AIM OF THE EXERCISE: Continue the forum discussion of local versus centralized AI models from the point where it stops, ahead of the data that follows it.

Comment by rainsford
5 hours ago
We moved from the mainframe era to desktops and smaller servers because computers got fast enough to do what we needed them to do locally. Centralized computing resources are still vastly more powerful than what's under your desk or in a laptop, but it doesn't matter because people generally don't need that much power for their daily tasks.
The problem with AI is that it's not obvious what the upper limit of capability demand might be. And until or if we get there, there will always be demand for the more capable models that run on centralized computing resources. Even if at some point I'm able to run a model on my local desktop that's equivalent to current Claude Opus, if what Anthropic is offering as a service is significantly better in a way that matters to my use case, I will still want to use the SaaS one.
> Even if at some point I'm able to run a model on my local desktop that's equivalent to current Claude Opus, if what Anthropic is offering as a service is significantly better in a way that matters to my use case, I will still want to use the SaaS one.

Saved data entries

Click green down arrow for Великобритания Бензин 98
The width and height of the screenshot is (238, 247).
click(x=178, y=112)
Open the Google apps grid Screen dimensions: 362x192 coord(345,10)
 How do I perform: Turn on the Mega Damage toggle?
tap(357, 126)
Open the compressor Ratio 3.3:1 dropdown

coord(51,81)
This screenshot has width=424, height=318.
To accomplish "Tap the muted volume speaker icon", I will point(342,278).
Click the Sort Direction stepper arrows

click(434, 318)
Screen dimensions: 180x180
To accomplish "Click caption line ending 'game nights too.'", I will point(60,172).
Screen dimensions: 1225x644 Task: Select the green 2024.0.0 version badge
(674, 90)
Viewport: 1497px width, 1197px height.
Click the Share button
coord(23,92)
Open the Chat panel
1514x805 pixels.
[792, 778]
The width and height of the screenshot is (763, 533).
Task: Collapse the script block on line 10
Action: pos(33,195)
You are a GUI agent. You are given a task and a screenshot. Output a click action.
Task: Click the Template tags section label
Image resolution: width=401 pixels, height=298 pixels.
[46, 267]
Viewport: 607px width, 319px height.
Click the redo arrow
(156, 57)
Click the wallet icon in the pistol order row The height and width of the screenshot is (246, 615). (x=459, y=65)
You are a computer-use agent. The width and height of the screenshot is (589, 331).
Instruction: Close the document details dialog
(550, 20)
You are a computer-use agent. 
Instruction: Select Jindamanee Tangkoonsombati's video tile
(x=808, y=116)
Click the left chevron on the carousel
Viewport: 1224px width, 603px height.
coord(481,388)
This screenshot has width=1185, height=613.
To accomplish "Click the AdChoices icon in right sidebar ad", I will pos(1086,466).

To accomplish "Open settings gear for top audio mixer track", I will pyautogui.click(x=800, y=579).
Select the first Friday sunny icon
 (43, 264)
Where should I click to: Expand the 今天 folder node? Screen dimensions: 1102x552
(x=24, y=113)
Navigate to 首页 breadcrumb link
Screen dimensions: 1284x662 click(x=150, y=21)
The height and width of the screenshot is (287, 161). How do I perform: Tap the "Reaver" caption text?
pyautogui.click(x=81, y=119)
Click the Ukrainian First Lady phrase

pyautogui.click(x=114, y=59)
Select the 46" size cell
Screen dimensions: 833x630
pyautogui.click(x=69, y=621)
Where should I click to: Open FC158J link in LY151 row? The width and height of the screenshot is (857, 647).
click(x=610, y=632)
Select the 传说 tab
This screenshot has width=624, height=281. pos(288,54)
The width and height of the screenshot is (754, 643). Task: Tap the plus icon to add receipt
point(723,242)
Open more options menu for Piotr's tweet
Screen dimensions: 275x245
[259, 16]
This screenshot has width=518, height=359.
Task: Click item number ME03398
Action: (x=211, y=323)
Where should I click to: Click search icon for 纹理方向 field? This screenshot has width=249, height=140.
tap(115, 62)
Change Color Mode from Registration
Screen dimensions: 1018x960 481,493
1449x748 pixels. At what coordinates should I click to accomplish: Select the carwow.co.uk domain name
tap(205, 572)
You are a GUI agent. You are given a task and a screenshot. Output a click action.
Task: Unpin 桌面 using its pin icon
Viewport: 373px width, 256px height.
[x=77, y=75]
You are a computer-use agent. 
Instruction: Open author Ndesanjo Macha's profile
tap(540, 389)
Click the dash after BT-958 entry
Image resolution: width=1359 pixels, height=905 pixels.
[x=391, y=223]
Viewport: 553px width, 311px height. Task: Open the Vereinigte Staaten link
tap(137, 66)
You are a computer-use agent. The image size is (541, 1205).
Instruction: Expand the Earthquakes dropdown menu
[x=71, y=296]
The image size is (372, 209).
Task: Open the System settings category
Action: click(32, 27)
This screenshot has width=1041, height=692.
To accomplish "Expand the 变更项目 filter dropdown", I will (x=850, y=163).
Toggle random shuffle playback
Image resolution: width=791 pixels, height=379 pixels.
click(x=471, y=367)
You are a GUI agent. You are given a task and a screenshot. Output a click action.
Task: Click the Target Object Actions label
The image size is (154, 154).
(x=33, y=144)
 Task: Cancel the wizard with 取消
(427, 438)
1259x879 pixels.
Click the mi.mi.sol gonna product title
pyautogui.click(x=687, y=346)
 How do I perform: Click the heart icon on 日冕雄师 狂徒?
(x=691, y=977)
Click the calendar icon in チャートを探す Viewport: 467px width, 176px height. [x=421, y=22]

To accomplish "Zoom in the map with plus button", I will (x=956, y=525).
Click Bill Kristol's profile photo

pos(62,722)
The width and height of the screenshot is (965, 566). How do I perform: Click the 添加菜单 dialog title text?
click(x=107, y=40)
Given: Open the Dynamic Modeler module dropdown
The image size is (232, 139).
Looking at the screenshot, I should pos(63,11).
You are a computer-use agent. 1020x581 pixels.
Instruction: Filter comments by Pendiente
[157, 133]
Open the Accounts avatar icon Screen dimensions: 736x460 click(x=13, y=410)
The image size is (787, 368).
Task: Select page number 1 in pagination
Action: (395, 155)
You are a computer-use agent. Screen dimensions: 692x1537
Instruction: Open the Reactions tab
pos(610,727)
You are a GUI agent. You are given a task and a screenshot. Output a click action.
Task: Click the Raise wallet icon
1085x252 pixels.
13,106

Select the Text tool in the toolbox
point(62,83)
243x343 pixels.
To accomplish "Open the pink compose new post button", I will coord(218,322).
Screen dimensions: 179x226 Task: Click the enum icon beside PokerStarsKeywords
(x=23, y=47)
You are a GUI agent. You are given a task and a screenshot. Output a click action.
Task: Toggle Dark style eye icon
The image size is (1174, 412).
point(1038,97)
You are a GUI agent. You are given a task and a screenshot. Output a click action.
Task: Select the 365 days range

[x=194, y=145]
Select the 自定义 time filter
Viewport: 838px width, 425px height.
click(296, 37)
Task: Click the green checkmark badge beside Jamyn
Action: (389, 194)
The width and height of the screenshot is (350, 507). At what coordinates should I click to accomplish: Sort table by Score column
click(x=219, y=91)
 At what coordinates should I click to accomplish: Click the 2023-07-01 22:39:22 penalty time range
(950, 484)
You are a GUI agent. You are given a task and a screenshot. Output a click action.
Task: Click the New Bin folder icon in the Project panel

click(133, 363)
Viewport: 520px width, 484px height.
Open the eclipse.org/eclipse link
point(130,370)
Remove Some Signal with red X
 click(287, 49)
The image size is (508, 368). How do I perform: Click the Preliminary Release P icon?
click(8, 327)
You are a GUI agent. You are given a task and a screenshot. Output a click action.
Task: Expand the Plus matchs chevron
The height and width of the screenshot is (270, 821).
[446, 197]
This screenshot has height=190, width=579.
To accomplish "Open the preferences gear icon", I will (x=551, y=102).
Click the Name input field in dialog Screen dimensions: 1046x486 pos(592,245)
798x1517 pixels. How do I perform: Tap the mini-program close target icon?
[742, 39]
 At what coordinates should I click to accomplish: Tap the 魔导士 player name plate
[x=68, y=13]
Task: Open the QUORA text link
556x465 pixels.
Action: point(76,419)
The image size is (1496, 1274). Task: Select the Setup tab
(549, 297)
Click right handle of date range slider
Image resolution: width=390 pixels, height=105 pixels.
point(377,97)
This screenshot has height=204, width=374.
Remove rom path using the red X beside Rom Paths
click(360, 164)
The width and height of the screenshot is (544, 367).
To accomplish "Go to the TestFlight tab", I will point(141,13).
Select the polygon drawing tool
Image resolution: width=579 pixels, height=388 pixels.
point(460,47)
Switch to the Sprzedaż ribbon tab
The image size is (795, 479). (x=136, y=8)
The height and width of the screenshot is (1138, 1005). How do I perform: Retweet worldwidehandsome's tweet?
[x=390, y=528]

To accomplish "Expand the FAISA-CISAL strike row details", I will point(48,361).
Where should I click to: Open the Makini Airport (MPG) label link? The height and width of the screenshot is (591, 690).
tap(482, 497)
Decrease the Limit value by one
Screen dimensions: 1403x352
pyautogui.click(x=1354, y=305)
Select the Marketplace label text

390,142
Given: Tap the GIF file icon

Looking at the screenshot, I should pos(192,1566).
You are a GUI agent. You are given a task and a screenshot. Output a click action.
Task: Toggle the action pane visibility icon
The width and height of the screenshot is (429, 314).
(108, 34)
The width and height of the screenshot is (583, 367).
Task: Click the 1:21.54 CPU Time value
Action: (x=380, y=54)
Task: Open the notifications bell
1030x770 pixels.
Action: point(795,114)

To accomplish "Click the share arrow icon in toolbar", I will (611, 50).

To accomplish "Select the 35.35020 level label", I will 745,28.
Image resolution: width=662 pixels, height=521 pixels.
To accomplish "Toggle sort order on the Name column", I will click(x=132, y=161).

TASK OUTPUT:
Only if it's competitively priced. You wouldn't want to use the SaaS if the breakeven in investment on local instances is a matter of months.
Right now people are shelling out for Claude Code and similar because for $200/m they can consume $10k/m of tokens. If you were actually paying $10k/m, than it makes sense to splurge $20k-$30k for a local instance.
The underlying advantage of local inference is that you're repurposing your existing hardware for free. You don't need your token spend to pay a share of the capex cost for datacenters that are large enough to draw gigawatts in power, you can just pay for your own energy use. Even though the raw energy cost per operation will probably be higher for local inference, the overall savings in hardware costs can still be quite real.